Things that gay men should not do around heterosexual men

When you first come out as gay, one of the very first things you might do is reject the notion of homosexuality entirely. This is all so common, so expected — which must be painful to hear for everyone who thought they were the only ones to feel this way — that it could be mapped out as stages on a chart as you track your progress along the gay pathway.

But whether we take part in these activities or not, it is still our world. It is very easy, and convenient, for someone in a monogamous relationship to dismiss other gay men as shallow and promiscuous because it suits them to think it. Somehow, to them, it validates their own relationship and lifestyle choices.

Gay men and the promiscuity ‘problem’

We bucked the trend, they think. We can be just as good as the straight people, they tell themselves. I am in a monogamous relationship. Devoting your entire life to one person, having eyes for no other, knowing someone inside out — I can get behind that. And if you really want something, you should go for it, achieve your goal.

Nor should those who reject monogamy criticise anyone following it. Monogamous couples complain that promiscuous guys try to infiltrate them, and will approach one or both of them with a view to either breaking them up or even becoming the third wheel. Technology brings us closer together and shows us more of the world.

And that was that. Until the advent of civil partnerships, marriage equality, relaxed rules around adoption and modern attitudes toward gay people having children, there was no clear-cut path for gay couples. Once they got together and moved in… then what? Get a dog?

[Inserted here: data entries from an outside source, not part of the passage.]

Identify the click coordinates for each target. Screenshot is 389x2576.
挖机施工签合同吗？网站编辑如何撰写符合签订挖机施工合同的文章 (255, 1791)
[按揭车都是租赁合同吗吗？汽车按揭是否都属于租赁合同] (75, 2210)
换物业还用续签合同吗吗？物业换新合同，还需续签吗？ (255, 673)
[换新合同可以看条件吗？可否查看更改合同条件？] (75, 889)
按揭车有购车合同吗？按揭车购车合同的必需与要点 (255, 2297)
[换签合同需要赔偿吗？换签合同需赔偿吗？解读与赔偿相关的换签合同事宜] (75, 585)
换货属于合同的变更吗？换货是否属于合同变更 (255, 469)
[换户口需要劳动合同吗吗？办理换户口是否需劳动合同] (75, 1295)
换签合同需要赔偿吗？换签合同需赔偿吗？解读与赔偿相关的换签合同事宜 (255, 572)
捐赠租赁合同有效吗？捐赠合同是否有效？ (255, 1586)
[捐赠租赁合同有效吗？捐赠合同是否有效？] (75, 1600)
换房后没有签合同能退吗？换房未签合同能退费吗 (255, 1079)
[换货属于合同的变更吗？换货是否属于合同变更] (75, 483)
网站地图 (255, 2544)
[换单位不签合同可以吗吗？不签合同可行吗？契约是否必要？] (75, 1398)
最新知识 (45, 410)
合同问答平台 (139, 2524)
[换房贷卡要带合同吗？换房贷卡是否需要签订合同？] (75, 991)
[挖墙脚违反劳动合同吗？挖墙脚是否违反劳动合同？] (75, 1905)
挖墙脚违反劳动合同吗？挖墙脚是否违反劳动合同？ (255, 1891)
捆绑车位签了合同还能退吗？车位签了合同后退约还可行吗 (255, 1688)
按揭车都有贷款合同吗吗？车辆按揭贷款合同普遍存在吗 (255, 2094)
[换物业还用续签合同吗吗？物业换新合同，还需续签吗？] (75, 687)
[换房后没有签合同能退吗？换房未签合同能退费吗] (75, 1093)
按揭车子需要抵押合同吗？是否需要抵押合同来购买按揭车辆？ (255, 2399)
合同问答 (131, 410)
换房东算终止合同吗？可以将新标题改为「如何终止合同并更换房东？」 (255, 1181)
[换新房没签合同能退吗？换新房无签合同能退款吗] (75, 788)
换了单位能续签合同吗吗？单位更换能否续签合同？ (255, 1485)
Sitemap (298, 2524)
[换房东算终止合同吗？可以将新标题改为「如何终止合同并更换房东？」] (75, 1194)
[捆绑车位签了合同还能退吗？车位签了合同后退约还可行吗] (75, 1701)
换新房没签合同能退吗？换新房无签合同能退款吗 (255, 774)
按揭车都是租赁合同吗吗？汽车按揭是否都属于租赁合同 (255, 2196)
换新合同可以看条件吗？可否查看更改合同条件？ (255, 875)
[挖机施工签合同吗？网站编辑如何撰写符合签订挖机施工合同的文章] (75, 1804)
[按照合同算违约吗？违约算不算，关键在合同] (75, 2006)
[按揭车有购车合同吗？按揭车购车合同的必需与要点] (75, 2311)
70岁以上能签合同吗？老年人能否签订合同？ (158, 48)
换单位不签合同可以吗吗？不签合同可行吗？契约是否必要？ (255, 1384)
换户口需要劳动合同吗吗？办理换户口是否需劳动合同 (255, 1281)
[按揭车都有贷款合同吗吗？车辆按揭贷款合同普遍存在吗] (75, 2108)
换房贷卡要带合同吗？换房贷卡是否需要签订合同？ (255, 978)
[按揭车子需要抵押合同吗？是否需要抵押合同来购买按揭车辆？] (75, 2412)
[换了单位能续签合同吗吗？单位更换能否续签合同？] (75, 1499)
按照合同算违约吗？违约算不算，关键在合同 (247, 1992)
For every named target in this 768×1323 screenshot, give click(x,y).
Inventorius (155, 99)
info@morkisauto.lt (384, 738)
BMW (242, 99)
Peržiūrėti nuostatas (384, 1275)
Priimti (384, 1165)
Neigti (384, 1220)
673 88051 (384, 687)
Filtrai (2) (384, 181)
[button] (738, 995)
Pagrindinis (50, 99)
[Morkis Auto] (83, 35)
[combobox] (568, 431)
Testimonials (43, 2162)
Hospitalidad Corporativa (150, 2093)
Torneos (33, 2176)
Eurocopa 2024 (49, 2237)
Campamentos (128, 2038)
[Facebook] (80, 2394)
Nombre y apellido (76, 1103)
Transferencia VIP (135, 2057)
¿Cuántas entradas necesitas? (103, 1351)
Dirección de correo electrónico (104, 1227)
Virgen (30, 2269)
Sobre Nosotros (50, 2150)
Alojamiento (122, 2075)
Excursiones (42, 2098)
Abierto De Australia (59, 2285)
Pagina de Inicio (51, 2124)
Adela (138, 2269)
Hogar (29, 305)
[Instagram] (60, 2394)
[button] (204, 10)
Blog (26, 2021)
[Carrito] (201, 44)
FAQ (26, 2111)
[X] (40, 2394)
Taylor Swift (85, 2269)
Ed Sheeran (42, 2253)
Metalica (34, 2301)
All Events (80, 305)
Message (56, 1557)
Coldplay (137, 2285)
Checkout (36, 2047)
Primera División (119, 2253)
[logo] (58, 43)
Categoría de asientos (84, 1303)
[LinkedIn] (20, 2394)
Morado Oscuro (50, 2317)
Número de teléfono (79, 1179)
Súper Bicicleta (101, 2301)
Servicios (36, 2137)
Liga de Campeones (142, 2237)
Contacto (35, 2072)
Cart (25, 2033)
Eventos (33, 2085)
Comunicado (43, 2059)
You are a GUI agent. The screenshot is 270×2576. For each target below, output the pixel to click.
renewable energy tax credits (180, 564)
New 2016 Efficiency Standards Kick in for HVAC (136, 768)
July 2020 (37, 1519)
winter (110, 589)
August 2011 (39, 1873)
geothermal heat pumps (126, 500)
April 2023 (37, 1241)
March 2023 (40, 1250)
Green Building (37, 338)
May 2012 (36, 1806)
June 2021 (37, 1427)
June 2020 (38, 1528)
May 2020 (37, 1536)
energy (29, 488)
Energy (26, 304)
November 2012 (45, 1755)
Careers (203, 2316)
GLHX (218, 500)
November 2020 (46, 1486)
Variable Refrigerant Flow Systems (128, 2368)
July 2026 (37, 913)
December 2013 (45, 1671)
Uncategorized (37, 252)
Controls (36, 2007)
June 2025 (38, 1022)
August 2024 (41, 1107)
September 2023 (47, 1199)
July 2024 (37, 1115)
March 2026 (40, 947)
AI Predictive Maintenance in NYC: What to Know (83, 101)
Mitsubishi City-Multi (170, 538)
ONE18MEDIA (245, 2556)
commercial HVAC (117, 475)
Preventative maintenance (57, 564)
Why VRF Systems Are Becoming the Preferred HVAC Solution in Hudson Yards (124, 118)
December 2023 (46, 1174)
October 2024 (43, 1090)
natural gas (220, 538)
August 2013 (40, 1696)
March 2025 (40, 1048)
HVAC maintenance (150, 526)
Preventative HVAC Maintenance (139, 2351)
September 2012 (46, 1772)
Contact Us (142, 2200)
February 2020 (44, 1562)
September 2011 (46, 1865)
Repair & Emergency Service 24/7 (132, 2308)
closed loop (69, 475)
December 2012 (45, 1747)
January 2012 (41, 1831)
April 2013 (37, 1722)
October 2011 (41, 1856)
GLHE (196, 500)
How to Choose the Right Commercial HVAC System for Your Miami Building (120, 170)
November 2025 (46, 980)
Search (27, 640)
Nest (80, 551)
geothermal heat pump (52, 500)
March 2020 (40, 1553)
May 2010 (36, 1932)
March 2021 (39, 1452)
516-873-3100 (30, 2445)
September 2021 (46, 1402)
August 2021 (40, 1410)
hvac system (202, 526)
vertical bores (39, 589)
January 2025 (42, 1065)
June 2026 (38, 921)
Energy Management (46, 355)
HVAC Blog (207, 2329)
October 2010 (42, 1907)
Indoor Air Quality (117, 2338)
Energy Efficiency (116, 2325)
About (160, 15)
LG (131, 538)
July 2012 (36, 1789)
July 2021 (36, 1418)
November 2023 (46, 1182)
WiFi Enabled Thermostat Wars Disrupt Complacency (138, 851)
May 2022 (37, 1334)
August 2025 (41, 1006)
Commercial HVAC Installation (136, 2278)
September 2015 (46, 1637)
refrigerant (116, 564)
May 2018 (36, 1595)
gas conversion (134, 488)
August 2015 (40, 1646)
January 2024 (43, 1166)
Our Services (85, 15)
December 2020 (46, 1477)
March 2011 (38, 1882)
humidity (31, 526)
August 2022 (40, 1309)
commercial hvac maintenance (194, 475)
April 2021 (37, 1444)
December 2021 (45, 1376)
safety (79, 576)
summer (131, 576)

Buy an antique shop together, maybe? We all have our own narratives. Acceptance by straight people is useful in many ways, but we are shortsighted in making it our primary goal. LGBT equality is about us all living the best lives we can, being visible, the redistribution of power.

Just like they do. The idea we have to be monogamous and chaste so that straight people accept us is a dangerous one, and will only create ill-feeling among us, while the heteros look on and marvel at how stupid we are. It will perpetuate the stereotypes that young gay people fight against; it may discourage them from coming out and lead to self-loathing and a lack of understanding of others.

It promotes hatred, and we have enough of that without it coming from within. We have other battles to fight. Is this really the hill you want to die on? We overcome it by living as rich and full a life as possible. Image: Flickr. So interesting to read this article after the last one I wrote, which talks about men and penises.

With gay men, it seems similar in one or two ways to how we deal with the bodies of straight men. To be a man is to be a functional being — the things we do have purpose. And the male bodys purpose is domination in our culture. The only use for a naked male body is sex. The bottom line?